(DATA IN THIS EXERCISE)
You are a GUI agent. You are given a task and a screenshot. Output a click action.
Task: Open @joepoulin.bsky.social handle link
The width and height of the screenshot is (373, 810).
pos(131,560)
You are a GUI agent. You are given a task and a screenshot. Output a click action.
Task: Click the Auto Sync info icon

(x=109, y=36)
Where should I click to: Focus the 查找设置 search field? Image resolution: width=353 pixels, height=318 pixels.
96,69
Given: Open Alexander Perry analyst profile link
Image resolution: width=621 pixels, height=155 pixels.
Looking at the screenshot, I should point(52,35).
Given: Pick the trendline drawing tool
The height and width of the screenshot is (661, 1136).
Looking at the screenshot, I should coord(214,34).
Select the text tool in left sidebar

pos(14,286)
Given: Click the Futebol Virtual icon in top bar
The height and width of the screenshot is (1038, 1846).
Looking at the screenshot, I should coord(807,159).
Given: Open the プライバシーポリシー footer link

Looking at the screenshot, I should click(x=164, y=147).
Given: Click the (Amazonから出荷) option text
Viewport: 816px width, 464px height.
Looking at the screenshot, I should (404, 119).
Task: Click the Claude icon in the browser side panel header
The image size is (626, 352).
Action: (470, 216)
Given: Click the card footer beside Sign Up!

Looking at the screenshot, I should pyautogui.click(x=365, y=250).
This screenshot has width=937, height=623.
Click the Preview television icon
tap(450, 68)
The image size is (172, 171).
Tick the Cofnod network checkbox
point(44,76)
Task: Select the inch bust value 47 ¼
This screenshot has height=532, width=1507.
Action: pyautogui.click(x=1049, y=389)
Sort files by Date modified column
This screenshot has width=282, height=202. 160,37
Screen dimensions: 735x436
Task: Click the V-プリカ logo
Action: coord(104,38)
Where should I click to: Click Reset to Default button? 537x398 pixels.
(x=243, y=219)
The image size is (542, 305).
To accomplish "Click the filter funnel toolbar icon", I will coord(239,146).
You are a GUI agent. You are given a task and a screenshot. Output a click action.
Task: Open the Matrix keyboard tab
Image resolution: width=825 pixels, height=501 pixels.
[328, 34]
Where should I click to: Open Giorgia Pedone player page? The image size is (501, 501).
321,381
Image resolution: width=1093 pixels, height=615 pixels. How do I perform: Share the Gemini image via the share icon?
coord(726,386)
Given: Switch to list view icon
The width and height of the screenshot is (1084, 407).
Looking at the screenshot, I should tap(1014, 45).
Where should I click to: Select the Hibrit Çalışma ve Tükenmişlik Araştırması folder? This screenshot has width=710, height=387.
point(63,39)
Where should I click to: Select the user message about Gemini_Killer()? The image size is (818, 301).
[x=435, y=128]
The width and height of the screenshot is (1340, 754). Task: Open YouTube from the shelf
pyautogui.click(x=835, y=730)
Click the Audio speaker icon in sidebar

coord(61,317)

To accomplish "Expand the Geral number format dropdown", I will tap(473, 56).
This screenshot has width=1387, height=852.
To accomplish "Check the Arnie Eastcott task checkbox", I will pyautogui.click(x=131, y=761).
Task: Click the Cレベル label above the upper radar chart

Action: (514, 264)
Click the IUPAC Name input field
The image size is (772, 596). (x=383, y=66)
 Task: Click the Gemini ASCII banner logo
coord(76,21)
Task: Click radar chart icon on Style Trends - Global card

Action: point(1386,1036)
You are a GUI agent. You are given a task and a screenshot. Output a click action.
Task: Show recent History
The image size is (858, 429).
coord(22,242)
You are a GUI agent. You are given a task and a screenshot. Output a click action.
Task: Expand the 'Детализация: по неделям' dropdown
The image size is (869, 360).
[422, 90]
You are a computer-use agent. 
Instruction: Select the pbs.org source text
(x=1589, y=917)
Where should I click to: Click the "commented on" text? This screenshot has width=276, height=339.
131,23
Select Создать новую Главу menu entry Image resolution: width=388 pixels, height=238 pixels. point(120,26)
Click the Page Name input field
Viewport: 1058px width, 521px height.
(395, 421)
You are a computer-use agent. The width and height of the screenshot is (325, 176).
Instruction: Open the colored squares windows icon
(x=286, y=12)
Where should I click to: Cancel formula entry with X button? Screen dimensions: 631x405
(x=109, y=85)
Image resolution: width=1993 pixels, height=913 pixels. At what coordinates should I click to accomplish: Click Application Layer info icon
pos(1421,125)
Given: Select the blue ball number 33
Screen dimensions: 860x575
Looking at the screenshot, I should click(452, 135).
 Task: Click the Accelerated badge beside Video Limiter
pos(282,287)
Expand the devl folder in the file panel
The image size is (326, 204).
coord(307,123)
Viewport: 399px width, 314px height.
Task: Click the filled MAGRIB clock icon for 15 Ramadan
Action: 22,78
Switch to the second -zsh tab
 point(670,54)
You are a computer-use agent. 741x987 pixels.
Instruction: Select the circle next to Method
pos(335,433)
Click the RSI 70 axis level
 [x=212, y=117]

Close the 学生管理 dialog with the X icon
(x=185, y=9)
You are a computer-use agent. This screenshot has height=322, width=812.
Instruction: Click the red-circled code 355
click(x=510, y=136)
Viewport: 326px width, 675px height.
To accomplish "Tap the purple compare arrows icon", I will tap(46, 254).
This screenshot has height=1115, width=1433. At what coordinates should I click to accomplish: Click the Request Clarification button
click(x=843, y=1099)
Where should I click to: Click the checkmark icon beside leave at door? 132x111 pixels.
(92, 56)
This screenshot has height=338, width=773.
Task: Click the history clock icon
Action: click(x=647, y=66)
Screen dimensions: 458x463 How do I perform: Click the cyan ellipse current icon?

(EXERCISE BRIEF)
Express every line of the records above as a JSON list of strings, one string per line, with blank lines omitted.

(FULL SOLUTION)
[
  "You are a GUI agent. You are given a task and a screenshot. Output a click action.",
  "Task: Open @joepoulin.bsky.social handle link",
  "The width and height of the screenshot is (373, 810).",
  "pos(131,560)",
  "You are a GUI agent. You are given a task and a screenshot. Output a click action.",
  "Task: Click the Auto Sync info icon",
  "(x=109, y=36)",
  "Where should I click to: Focus the 查找设置 search field? Image resolution: width=353 pixels, height=318 pixels.",
  "96,69",
  "Given: Open Alexander Perry analyst profile link",
  "Image resolution: width=621 pixels, height=155 pixels.",
  "Looking at the screenshot, I should point(52,35).",
  "Given: Pick the trendline drawing tool",
  "The height and width of the screenshot is (661, 1136).",
  "Looking at the screenshot, I should coord(214,34).",
  "Select the text tool in left sidebar",
  "pos(14,286)",
  "Given: Click the Futebol Virtual icon in top bar",
  "The height and width of the screenshot is (1038, 1846).",
  "Looking at the screenshot, I should coord(807,159).",
  "Given: Open the プライバシーポリシー footer link",
  "Looking at the screenshot, I should click(x=164, y=147).",
  "Given: Click the (Amazonから出荷) option text",
  "Viewport: 816px width, 464px height.",
  "Looking at the screenshot, I should (404, 119).",
  "Task: Click the Claude icon in the browser side panel header",
  "The image size is (626, 352).",
  "Action: (470, 216)",
  "Given: Click the card footer beside Sign Up!",
  "Looking at the screenshot, I should pyautogui.click(x=365, y=250).",
  "This screenshot has width=937, height=623.",
  "Click the Preview television icon",
  "tap(450, 68)",
  "The image size is (172, 171).",
  "Tick the Cofnod network checkbox",
  "point(44,76)",
  "Task: Select the inch bust value 47 ¼",
  "This screenshot has height=532, width=1507.",
  "Action: pyautogui.click(x=1049, y=389)",
  "Sort files by Date modified column",
  "This screenshot has width=282, height=202. 160,37",
  "Screen dimensions: 735x436",
  "Task: Click the V-プリカ logo",
  "Action: coord(104,38)",
  "Where should I click to: Click Reset to Default button? 537x398 pixels.",
  "(x=243, y=219)",
  "The image size is (542, 305).",
  "To accomplish \"Click the filter funnel toolbar icon\", I will coord(239,146).",
  "You are a GUI agent. You are given a task and a screenshot. Output a click action.",
  "Task: Open the Matrix keyboard tab",
  "Image resolution: width=825 pixels, height=501 pixels.",
  "[328, 34]",
  "Where should I click to: Open Giorgia Pedone player page? The image size is (501, 501).",
  "321,381",
  "Image resolution: width=1093 pixels, height=615 pixels. How do I perform: Share the Gemini image via the share icon?",
  "coord(726,386)",
  "Given: Switch to list view icon",
  "The width and height of the screenshot is (1084, 407).",
  "Looking at the screenshot, I should tap(1014, 45).",
  "Where should I click to: Select the Hibrit Çalışma ve Tükenmişlik Araştırması folder? This screenshot has width=710, height=387.",
  "point(63,39)",
  "Where should I click to: Select the user message about Gemini_Killer()? The image size is (818, 301).",
  "[x=435, y=128]",
  "The width and height of the screenshot is (1340, 754). Task: Open YouTube from the shelf",
  "pyautogui.click(x=835, y=730)",
  "Click the Audio speaker icon in sidebar",
  "coord(61,317)",
  "To accomplish \"Expand the Geral number format dropdown\", I will tap(473, 56).",
  "This screenshot has width=1387, height=852.",
  "To accomplish \"Check the Arnie Eastcott task checkbox\", I will pyautogui.click(x=131, y=761).",
  "Task: Click the Cレベル label above the upper radar chart",
  "Action: (514, 264)",
  "Click the IUPAC Name input field",
  "The image size is (772, 596). (x=383, y=66)",
  " Task: Click the Gemini ASCII banner logo",
  "coord(76,21)",
  "Task: Click radar chart icon on Style Trends - Global card",
  "Action: point(1386,1036)",
  "You are a GUI agent. You are given a task and a screenshot. Output a click action.",
  "Task: Show recent History",
  "The image size is (858, 429).",
  "coord(22,242)",
  "You are a GUI agent. You are given a task and a screenshot. Output a click action.",
  "Task: Expand the 'Детализация: по неделям' dropdown",
  "The image size is (869, 360).",
  "[422, 90]",
  "You are a computer-use agent. ",
  "Instruction: Select the pbs.org source text",
  "(x=1589, y=917)",
  "Where should I click to: Click the \"commented on\" text? This screenshot has width=276, height=339.",
  "131,23",
  "Select Создать новую Главу menu entry Image resolution: width=388 pixels, height=238 pixels. point(120,26)",
  "Click the Page Name input field",
  "Viewport: 1058px width, 521px height.",
  "(395, 421)",
  "You are a computer-use agent. The width and height of the screenshot is (325, 176).",
  "Instruction: Open the colored squares windows icon",
  "(x=286, y=12)",
  "Where should I click to: Cancel formula entry with X button? Screen dimensions: 631x405",
  "(x=109, y=85)",
  "Image resolution: width=1993 pixels, height=913 pixels. At what coordinates should I click to accomplish: Click Application Layer info icon",
  "pos(1421,125)",
  "Given: Select the blue ball number 33",
  "Screen dimensions: 860x575",
  "Looking at the screenshot, I should click(452, 135).",
  " Task: Click the Accelerated badge beside Video Limiter",
  "pos(282,287)",
  "Expand the devl folder in the file panel",
  "The image size is (326, 204).",
  "coord(307,123)",
  "Viewport: 399px width, 314px height.",
  "Task: Click the filled MAGRIB clock icon for 15 Ramadan",
  "Action: 22,78",
  "Switch to the second -zsh tab",
  " point(670,54)",
  "You are a computer-use agent. 741x987 pixels.",
  "Instruction: Select the circle next to Method",
  "pos(335,433)",
  "Click the RSI 70 axis level",
  " [x=212, y=117]",
  "Close the 学生管理 dialog with the X icon",
  "(x=185, y=9)",
  "You are a computer-use agent. This screenshot has height=322, width=812.",
  "Instruction: Click the red-circled code 355",
  "click(x=510, y=136)",
  "Viewport: 326px width, 675px height.",
  "To accomplish \"Tap the purple compare arrows icon\", I will tap(46, 254).",
  "This screenshot has height=1115, width=1433. At what coordinates should I click to accomplish: Click the Request Clarification button",
  "click(x=843, y=1099)",
  "Where should I click to: Click the checkmark icon beside leave at door? 132x111 pixels.",
  "(92, 56)",
  "This screenshot has height=338, width=773.",
  "Task: Click the history clock icon",
  "Action: click(x=647, y=66)",
  "Screen dimensions: 458x463 How do I perform: Click the cyan ellipse current icon?"
]